As mysteries go, The Bad Book Affair is rather innocuous. If you're looking for murder and mayhem, this is the wrong book. The actual problem doesn’t even show its face until a hundred or so pages have passed, and even then it isn't a problem that is going to compete with The Girl with the Dragon Tattoo. What we've got here is no violent whodunit, but fairly gentle what-happened. In fact, Sansom, it would seem, is much less interested in any crime plot than he is in character, tone, and style.
The book is filled with as quirky a cast of characters as you'd be likely to find in even a Dickens novel. There is Ted, Israel's co-worker at the library, who doesn't seem to have a last name, and who doses Israel with commonsensical prescriptions that more often than not make absolutely no sense. He speaks homespun words of wisdom in a language all his own. "What's the point of having a dog and barking yerself, eh?" He invents words: "deedlin'," as in if you were driving, you'd be "deedlin'." "Jandies," as in "Ye give me the jandies."
Linda Wie is Israel's jargon-spouting Chinese lesbian boss. Maurice Morris is an adulterous politician looking to get back into the government. There is a landlady named George, well on the way it seems to being a new love interest for Israel, and she is complemented by a Bible-spouting fire-and-brimstone grandfather. There is a freethinking Presbyterian minister and a breakaway charismatic leader. It is these characters and Armstrong's interaction with them, rather than the somewhat piddling mystery that serves for plot, that is the central interest of the novel.

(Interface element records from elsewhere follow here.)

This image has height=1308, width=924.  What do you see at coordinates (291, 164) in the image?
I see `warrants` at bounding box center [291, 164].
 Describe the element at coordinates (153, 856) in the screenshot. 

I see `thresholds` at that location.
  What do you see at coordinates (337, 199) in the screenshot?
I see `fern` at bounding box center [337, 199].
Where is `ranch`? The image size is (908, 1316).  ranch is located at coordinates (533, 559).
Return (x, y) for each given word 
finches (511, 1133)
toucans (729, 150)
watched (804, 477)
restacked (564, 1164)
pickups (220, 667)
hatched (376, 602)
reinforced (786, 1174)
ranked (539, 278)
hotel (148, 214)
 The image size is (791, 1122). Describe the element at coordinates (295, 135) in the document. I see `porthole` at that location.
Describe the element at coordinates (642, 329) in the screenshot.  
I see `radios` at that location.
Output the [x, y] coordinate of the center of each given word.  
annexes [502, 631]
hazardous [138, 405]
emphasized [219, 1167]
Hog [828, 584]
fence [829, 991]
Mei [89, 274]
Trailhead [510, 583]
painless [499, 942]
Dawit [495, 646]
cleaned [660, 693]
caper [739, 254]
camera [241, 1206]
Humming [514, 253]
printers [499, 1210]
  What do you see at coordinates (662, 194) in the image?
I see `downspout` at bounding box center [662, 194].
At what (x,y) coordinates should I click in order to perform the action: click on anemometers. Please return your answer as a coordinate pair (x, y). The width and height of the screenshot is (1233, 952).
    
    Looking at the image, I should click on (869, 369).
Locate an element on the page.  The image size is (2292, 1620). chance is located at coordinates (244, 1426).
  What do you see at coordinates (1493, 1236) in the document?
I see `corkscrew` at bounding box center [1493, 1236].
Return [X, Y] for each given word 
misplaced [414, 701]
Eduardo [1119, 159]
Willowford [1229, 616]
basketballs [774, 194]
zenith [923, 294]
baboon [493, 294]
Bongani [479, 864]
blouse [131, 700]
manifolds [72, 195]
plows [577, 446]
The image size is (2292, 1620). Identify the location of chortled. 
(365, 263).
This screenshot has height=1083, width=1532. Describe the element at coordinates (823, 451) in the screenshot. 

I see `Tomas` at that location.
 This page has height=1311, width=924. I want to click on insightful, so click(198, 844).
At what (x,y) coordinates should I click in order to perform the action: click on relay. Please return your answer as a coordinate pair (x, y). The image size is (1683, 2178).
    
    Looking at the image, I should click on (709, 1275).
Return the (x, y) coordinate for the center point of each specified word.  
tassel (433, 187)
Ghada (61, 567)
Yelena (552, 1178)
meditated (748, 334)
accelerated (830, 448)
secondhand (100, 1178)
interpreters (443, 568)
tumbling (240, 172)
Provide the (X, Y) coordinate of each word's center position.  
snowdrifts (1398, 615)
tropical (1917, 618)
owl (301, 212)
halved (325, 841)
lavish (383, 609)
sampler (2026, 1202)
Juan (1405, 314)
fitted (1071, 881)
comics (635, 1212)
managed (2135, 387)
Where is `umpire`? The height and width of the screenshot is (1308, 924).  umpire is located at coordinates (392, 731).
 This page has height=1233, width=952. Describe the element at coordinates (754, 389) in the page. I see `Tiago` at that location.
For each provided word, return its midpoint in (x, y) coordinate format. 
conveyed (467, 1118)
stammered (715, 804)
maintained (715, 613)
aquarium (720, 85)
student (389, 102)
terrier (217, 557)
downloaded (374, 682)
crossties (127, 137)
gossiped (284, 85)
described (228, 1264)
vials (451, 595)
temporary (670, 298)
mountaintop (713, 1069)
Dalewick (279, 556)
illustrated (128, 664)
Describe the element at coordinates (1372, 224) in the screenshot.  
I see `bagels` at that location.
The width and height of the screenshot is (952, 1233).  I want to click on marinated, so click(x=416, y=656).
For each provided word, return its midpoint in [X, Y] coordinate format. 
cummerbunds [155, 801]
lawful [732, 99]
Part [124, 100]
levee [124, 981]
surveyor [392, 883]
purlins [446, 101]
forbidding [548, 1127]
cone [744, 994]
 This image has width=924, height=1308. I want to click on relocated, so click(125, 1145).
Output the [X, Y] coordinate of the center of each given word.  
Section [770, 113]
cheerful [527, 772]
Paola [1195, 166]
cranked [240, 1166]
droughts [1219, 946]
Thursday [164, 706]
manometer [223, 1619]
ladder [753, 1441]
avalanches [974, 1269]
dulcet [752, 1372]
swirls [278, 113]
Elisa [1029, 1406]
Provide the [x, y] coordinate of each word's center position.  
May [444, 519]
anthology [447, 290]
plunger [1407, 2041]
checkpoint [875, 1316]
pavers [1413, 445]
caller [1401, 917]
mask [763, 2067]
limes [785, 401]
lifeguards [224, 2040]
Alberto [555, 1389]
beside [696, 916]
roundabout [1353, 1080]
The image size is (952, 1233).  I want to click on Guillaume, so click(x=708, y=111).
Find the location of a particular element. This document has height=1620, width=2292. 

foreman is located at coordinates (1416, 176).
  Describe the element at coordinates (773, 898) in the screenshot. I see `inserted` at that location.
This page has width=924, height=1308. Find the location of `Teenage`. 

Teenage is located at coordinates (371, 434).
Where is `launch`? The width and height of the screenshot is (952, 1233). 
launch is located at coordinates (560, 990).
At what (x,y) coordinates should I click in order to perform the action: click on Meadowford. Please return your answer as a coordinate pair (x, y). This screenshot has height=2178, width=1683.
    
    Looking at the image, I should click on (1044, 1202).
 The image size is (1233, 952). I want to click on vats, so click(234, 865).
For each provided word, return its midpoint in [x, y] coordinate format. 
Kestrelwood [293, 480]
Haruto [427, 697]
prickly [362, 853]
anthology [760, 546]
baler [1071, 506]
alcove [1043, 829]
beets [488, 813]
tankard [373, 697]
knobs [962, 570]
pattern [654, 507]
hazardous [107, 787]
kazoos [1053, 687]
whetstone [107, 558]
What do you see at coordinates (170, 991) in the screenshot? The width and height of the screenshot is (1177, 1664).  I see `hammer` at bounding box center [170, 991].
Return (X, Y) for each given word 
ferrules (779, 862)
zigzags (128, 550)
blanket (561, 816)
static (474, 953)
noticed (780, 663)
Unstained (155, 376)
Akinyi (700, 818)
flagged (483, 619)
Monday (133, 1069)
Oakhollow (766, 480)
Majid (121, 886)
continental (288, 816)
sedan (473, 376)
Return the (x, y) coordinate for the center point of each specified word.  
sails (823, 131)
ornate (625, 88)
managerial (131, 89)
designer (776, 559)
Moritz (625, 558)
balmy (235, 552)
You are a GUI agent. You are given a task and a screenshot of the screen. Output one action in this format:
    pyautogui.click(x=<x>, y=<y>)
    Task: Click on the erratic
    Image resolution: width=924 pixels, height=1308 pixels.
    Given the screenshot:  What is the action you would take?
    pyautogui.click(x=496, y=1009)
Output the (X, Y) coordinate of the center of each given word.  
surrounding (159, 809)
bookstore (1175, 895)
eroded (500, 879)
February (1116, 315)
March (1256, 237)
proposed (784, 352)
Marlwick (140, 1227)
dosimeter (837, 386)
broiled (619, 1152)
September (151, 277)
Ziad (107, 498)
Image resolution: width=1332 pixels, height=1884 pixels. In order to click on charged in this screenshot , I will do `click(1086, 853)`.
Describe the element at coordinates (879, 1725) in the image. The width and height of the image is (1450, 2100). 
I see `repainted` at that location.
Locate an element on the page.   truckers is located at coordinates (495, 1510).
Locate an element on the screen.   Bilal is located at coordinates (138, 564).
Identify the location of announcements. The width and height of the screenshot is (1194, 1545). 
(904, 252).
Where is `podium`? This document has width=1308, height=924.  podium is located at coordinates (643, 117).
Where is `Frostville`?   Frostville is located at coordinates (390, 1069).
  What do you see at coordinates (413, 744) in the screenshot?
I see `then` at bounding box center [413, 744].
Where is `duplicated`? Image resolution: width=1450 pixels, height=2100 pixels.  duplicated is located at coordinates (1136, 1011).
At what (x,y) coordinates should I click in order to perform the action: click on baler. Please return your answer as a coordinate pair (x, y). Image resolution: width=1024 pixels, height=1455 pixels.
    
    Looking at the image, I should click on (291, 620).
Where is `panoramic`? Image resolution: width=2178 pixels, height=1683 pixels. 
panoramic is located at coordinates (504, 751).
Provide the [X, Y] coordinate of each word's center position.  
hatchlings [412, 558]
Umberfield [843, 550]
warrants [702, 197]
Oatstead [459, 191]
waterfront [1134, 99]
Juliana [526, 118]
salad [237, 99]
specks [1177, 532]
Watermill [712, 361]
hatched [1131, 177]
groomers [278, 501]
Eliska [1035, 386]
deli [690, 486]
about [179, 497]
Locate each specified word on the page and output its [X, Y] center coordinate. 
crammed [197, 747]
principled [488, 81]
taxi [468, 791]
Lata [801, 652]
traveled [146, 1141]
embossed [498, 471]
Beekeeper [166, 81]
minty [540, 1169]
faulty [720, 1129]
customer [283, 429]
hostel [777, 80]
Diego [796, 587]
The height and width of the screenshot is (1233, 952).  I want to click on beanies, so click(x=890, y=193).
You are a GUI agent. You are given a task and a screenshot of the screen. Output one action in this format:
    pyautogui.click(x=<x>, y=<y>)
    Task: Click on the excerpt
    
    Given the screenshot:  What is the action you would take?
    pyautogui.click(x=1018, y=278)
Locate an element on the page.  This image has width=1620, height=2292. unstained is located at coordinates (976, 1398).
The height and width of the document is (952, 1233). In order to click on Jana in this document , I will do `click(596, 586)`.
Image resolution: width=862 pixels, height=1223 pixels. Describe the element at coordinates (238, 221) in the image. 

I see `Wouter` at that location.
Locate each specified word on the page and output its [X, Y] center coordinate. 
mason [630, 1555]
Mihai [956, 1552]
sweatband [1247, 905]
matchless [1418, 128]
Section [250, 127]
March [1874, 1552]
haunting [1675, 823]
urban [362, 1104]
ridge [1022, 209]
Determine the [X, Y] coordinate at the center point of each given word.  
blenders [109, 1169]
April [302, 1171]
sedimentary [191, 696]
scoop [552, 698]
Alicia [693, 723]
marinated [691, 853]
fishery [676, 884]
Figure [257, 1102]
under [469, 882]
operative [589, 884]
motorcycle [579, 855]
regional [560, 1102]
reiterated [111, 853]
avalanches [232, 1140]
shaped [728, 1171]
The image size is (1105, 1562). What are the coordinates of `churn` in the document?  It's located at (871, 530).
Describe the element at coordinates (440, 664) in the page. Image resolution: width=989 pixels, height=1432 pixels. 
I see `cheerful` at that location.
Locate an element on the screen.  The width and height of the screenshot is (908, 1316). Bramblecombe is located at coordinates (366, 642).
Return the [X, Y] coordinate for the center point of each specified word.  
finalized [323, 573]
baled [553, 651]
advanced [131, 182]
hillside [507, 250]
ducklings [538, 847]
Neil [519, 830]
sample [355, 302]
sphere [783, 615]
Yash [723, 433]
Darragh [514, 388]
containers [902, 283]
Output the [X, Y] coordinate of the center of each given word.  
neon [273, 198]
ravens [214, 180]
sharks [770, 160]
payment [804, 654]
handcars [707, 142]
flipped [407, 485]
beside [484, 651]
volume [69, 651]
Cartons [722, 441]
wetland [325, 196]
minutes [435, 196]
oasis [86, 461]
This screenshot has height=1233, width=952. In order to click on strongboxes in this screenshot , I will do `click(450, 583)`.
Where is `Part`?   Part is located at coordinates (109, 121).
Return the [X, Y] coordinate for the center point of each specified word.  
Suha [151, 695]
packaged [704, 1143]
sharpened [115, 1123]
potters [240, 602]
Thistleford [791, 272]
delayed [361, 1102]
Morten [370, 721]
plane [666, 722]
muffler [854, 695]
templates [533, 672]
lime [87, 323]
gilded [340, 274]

In general the tone of the book is satirical. Like a naïve Candide, Israel wanders through his world bumping into all sorts of behavior worthy of censure and ridicule: from a doctor who has no interest in his patients to a fish and chips Bible quiz, from a hidden shelf of "bad" books to be kept out of sight of impressionable youth to a teenage Wikipedia editor who has no knowledge of what he is editing. Sansom pokes fun at religion, politics, literary icons like Harry Potter, artistic pretension, vegetarianism, journalism, and almost anything else you can think of.
He likes the occasional play on words: a restaurant is called the Thai Tanic. Someone comes into the library and asks to borrow the De Saurus, the book with words. All books have words, Israel tells him. As a stylistic matter, it's the kind of thing that either makes you chuckle or makes you groan. Me? I chuckle. He also infuses his prose with allusions, both classical and modern, literary and pop. So at the novel's opening, Israel in his depression is reading David Foster Wallace's Infinite Jest. Later he reads from Madame Bovary to his dying friend. He talks about his ideal of living in a Brooklyn brownstone like Paul Auster and asks, "Who cares about Five People You Meet in Heaven with Morrie?" He has Romanians upset because people don't know Ionesco. Meanwhile, he clearly knows his readers will be sure to recognize Grand Theft Auto, Dawson's Creek, Buffy, Lurch, and Morticia. When it comes to allusion, eclecticism is the rule.
The Bad Book Affair is a whimsical entertainment that never hesitates to take potshots at a good many modern targets, and more often than not hits the bullseye.